++++ Material for the task ++++

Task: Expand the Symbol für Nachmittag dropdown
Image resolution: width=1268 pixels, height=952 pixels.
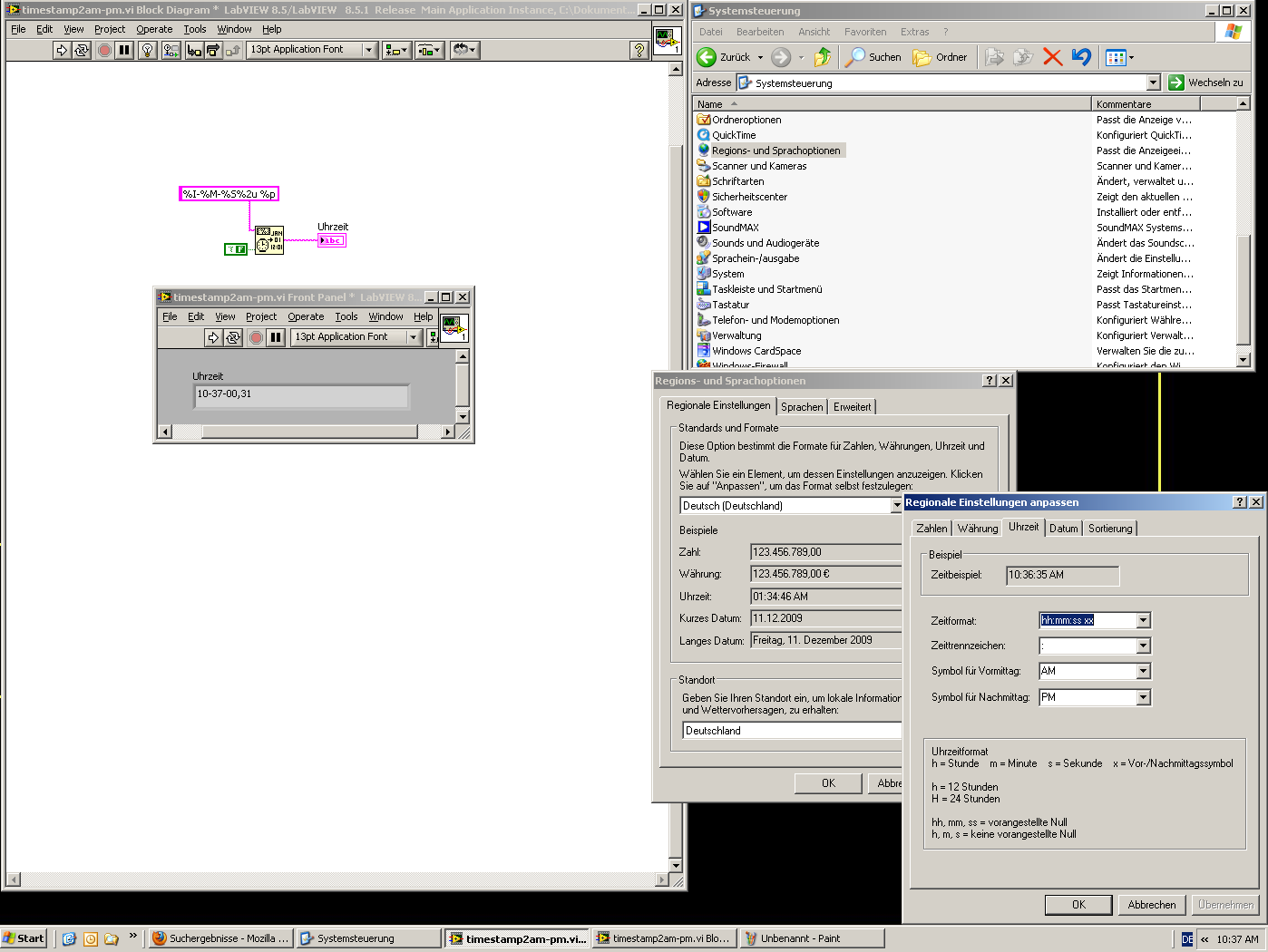Action: pyautogui.click(x=1143, y=697)
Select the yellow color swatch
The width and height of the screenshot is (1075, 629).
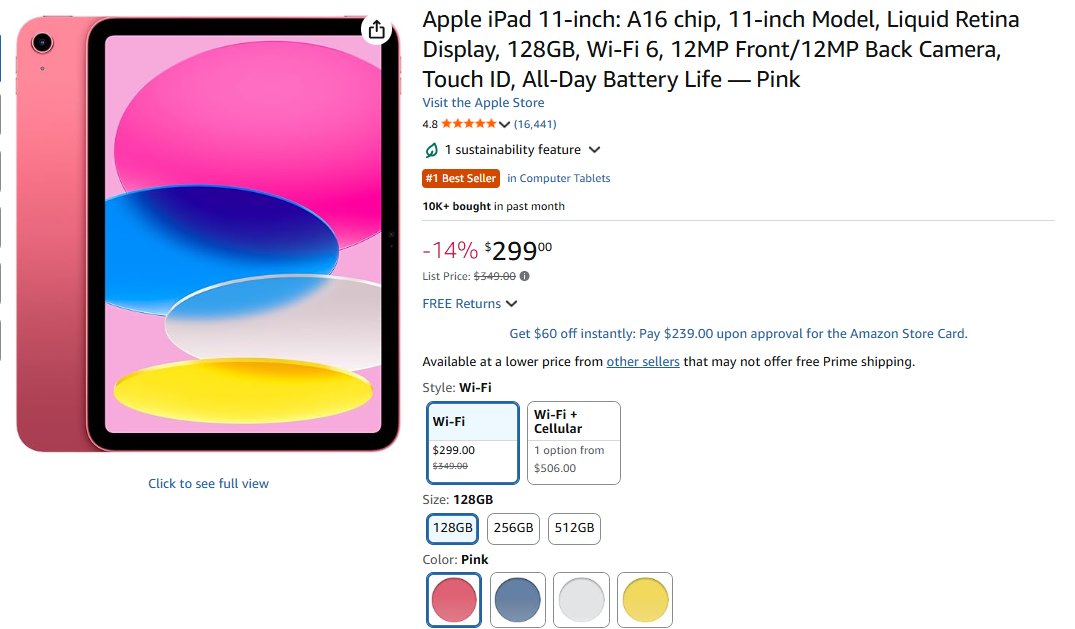click(x=645, y=600)
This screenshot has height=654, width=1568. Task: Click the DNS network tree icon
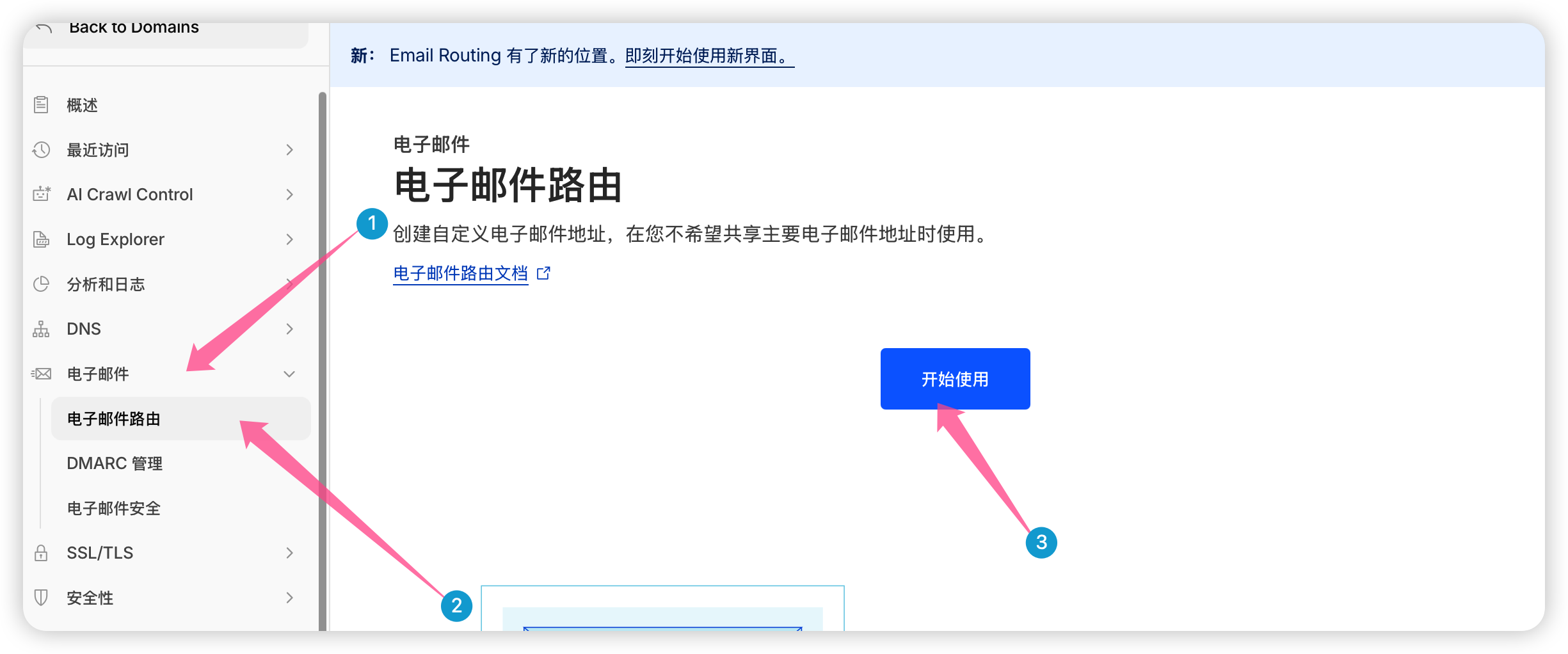(x=41, y=329)
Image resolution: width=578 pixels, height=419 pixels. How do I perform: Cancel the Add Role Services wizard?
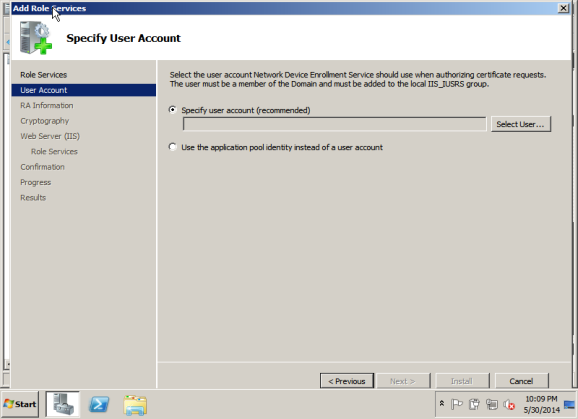(521, 381)
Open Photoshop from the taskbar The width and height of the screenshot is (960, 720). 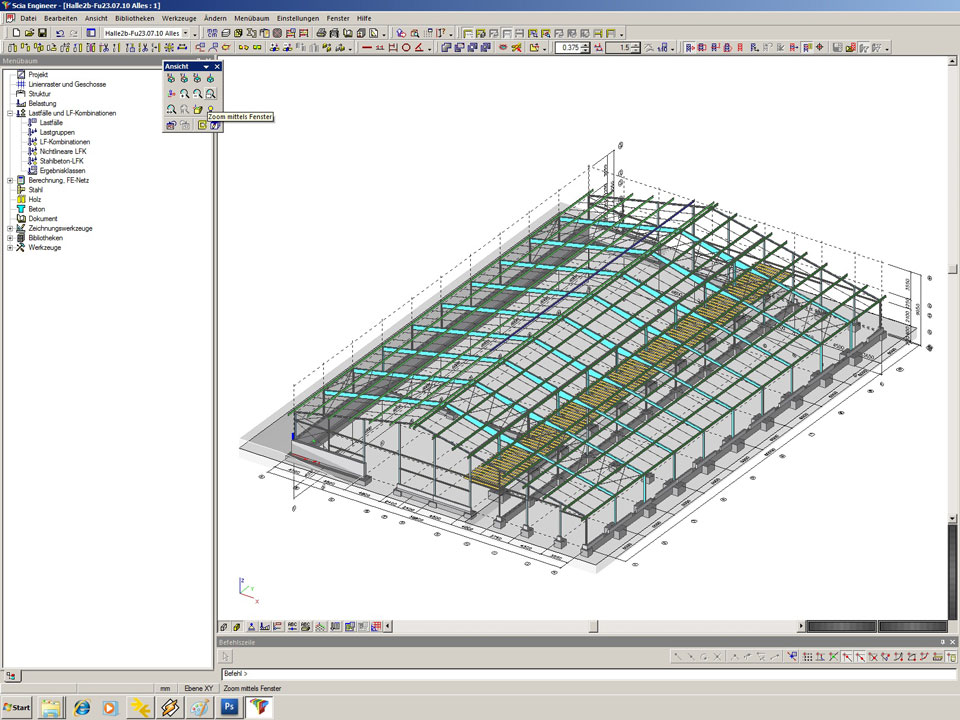(x=228, y=707)
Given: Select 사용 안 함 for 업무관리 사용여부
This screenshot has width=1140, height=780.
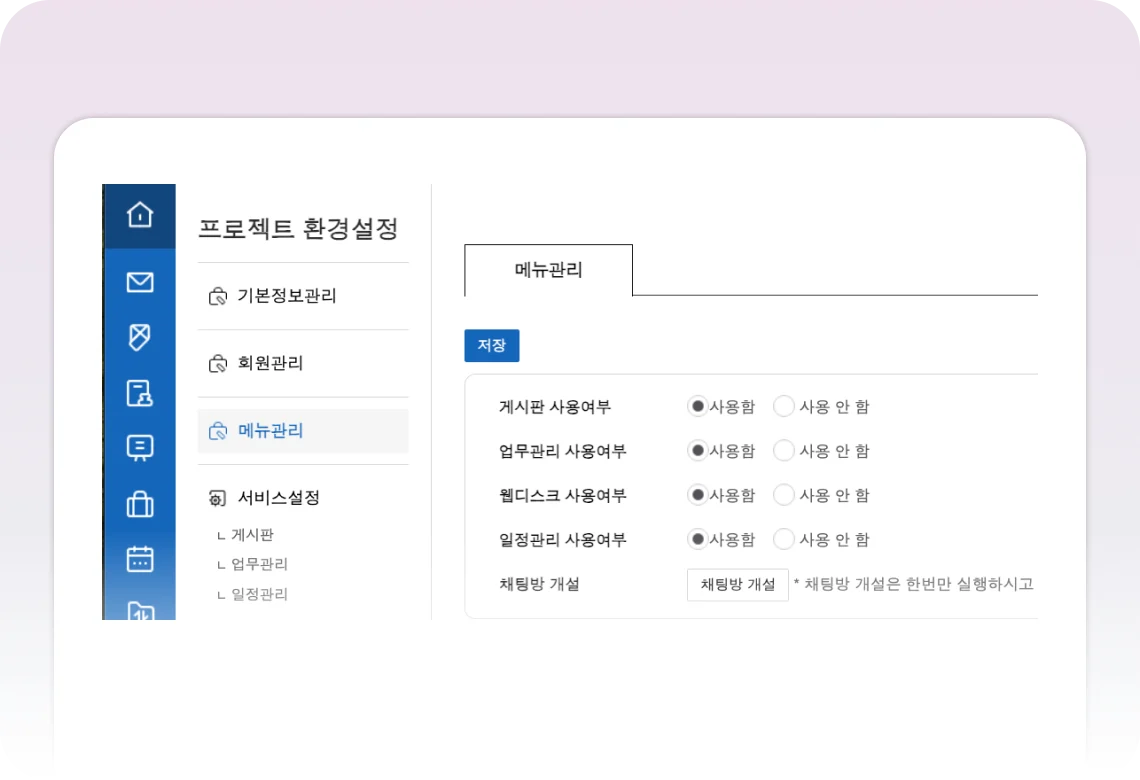Looking at the screenshot, I should point(784,450).
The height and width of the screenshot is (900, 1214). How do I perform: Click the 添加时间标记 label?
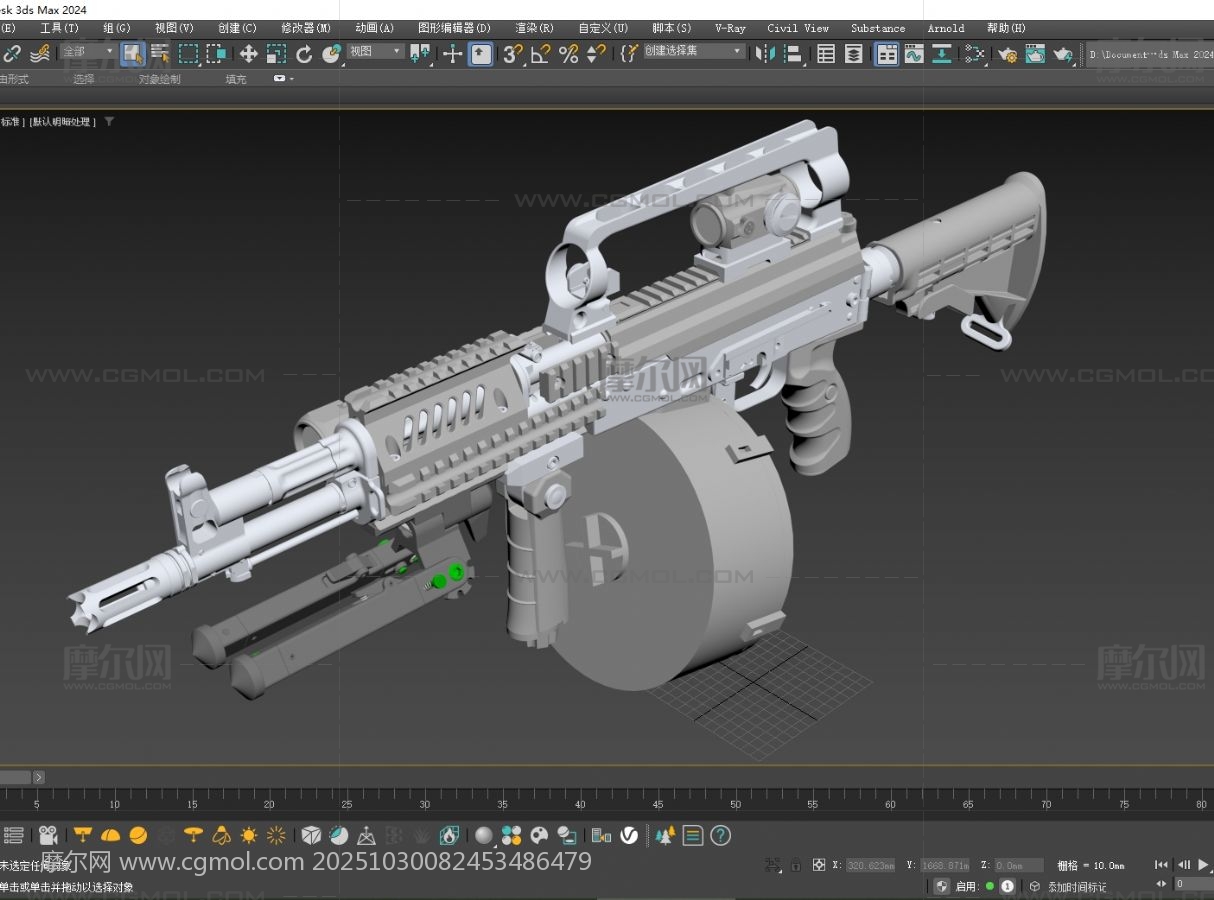click(1076, 886)
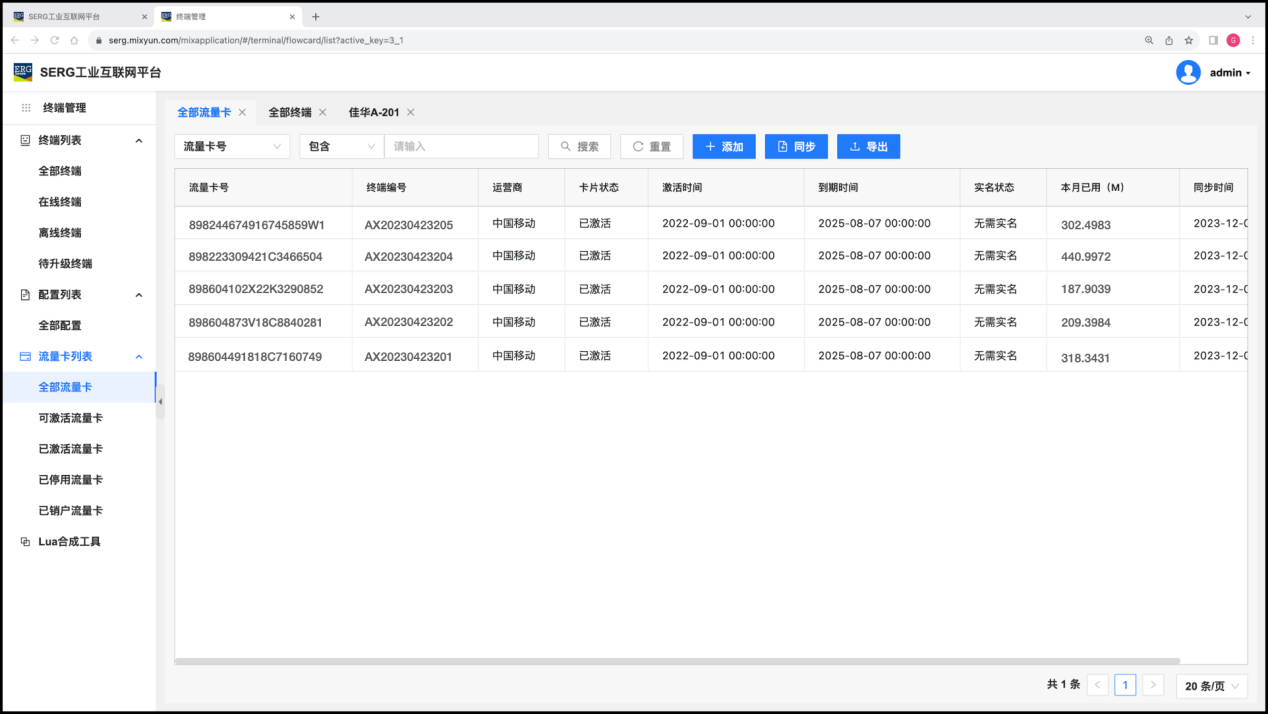Click the browser reload icon
The width and height of the screenshot is (1268, 714).
tap(55, 40)
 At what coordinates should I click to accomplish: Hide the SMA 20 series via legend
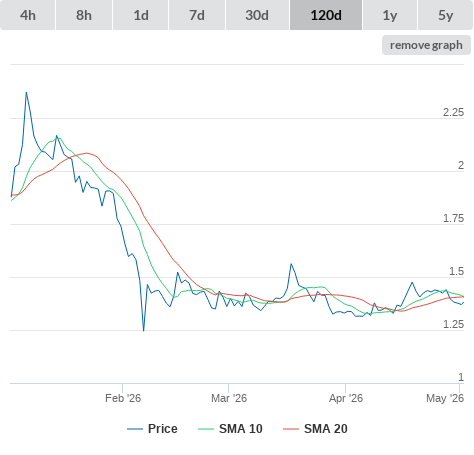point(326,429)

++++

Every line from the one containing "At what coordinates" through the end of the entries above is to be copied exactly; pictures are to be left out.

**Task result**
 At what coordinates should I click to accomplish: Hide the SMA 20 series via legend
point(326,429)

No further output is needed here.